А возле чума возились Иванко и бабка Ирина. Бабка ползала по разостланным нюкам, угольком отмечала места, которые надо зашить, залатать, — зима-то ушла не навечно, она возвратится с метелью, морозами, поздно будет тогда затыкать дыры на зимних нюках. А Иванка и ночью не загнать в чум. Когда с пастбища возвращается стадо, мальчик с отцовской лопаткой в ловких ручонках перебегает от оленя к оленю, бьет оводов — десятками наколачивает их на белых, разостланных для приманки шкурах оленей; овод почему-то любит белое…
Микул попил чаю, покурил, долго сидел, задумавшись, глядя на Нину. А Нина, убрав со стола, помыла посуду, подложила в костер гнилых, мокрых поленьев, чтобы дым погуще валил из макодана, наводила в чуме порядок. Микул следил, как быстро и ловко она со всем управлялась, думал и думал. Она хотела спросить, о чем он задумался, но пересилила любопытство: ненецкой женщине не положено в таких случаях спрашивать. «Нужно будет, сам скажет».
— Устал я, — признался Микул. — Всё один да один — и рыбалка, и олени… охота… И тебе тяжело — тоже одна… Всё своими руками — от костра и до шкуры… Один маленький чум в большой тундре…
Нина слушала, выжидая: что его мучает?
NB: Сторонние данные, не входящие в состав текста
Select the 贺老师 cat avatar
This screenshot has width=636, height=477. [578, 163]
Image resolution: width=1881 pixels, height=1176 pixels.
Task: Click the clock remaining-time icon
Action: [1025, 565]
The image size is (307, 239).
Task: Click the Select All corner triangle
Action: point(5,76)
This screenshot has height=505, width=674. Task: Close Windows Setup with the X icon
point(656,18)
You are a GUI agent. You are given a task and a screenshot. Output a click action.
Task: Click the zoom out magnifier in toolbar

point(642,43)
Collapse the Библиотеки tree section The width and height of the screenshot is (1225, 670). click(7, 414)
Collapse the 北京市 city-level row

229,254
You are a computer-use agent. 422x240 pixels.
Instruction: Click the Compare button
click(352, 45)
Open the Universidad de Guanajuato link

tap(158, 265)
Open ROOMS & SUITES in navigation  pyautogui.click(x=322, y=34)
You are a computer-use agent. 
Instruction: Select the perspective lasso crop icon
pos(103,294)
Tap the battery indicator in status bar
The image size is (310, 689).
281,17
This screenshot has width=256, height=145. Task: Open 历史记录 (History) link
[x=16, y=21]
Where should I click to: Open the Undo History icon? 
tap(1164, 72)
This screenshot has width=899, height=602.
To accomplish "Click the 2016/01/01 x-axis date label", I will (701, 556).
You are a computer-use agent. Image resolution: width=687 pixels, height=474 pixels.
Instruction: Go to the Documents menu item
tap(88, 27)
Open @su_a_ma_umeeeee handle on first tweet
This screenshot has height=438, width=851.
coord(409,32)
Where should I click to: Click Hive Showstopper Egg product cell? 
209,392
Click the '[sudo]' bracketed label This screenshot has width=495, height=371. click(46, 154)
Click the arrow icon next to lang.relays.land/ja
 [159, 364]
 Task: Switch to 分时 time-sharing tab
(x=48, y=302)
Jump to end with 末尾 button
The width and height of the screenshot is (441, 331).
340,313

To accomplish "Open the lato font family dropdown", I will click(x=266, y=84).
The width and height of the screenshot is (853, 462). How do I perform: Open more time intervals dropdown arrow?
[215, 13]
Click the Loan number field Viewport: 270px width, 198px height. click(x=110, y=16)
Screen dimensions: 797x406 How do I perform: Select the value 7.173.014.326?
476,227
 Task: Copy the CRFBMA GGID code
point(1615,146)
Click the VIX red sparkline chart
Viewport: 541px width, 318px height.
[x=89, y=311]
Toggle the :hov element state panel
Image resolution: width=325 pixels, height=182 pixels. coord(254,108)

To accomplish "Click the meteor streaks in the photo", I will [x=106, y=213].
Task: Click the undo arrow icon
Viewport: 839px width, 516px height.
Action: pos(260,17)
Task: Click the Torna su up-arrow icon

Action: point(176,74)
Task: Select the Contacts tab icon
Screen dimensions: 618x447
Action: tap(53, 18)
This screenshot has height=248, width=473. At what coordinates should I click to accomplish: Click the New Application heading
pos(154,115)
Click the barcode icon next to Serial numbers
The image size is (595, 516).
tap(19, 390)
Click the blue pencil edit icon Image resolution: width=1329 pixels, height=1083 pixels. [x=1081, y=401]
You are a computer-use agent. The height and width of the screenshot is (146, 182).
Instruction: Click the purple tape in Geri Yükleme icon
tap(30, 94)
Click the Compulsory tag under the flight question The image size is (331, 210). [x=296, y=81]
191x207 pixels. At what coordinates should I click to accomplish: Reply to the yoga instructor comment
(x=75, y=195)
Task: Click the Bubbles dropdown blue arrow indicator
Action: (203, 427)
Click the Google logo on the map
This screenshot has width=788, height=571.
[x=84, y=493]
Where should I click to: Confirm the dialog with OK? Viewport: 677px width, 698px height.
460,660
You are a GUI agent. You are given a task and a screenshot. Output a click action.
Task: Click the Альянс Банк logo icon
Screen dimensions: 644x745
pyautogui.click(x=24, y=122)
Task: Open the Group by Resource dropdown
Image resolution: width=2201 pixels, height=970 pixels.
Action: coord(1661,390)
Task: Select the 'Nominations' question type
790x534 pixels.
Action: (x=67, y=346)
А Микул опять раскурил самокрутку, потянул несколько раз и бросил в костер, чего никогда не бывало, вновь задумался; посматривал так, как никогда не смотрел. Думал. Прилег, растянувшись на шкурах. И уснул думая.
— Ага-а-а!.. Попался?! Голову оторвать! — звенел голос Иванка за выгнутой стеной чума. — Голову оторвать!
Нина улыбнулась на голос сынишки и вспомнила сказку, знакомую с детства. Эта сказка жила в каждом чуме.
…Ненцы сожгли на большом костре мать всех чертей — Парнэ. Женщина Парнэ, сгорая, крикнула Солнцу, Луне и Земле:
— Я-то сгорю. Но пусть и мой прах преследует всюду людей и оленей!
Солнце, Луна и Земля не услышали голоса женщины Парнэ. Услышал её в полусне Нна — отец всех болезней, надул огромные щеки и дунул на Землю, как Ледовое море: поднялась буря, и прах женщины Парнэ полетел над Землей комарами, мошками, мухами, оводами. И с тех пор нет на Земле спасения от них ни оленям, ни людям.